Cryptocurrency fraudsters are exploiting a new design flaw, putting X users at risk.
Cryptocurrency fraudsters have discovered a new way to exploit the X interface to spread scams, fake giveaways and fraudulent Telegram channels.
As BleepingComputer reports, scammers have begun to actively exploit what appears to be a user interface glitch, allowing them to create legitimate-looking URLs that contain malicious content.
The flaw, initially identified by X user @rcwht_, allows scammers to post tweets that mimic those of real accounts.

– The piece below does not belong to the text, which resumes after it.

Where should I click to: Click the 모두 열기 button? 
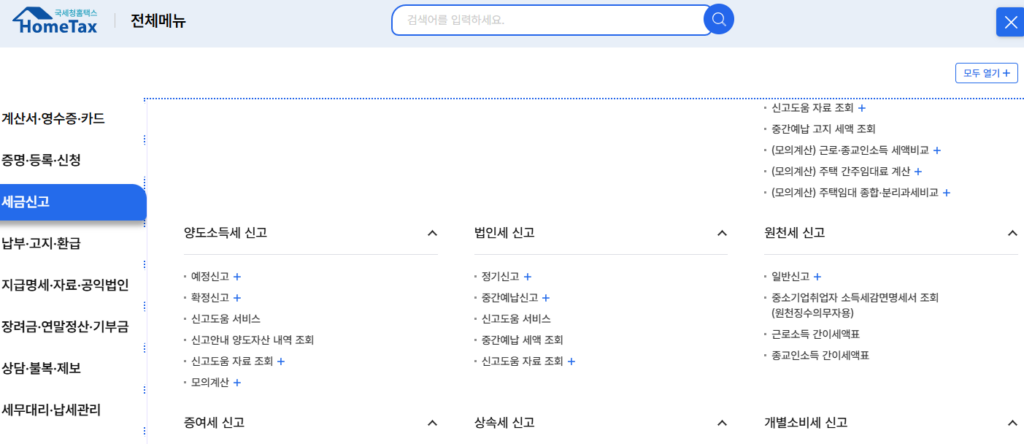click(986, 73)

According to BleepingComputer, a scammer can put a legitimate tag in the account_name field while also changing the status_id field. for example:
- https://x.com/(account_name)/status/(status_id)
- It will look like this:
- https://x.com/itscrypto_news/status/1736650221243826564
In the example above, the link will appear as if it was published by crypto.news. However, when the user opens the link, they are redirected to Elon Musk’s post because the status ID pulls that post from the website database without checking if the post is associated with the account_name field.
This vulnerability appears to allow fraudsters to modify account names, even for high-profile accounts. As a result, fraudsters have been exploiting this flaw for weeks by targeting Binance, the Ethereum Foundation, and many other cryptocurrency-related accounts with fake airdrops, security researchers MalwareHunterTeam told BleepingComputer.
This redirect is a standard X feature, so it is unlikely to be changed to improve security, the report notes. We therefore recommend that users closely examine the address bar when clicking on an X link to ensure they are visiting the intended tweet without a redirect.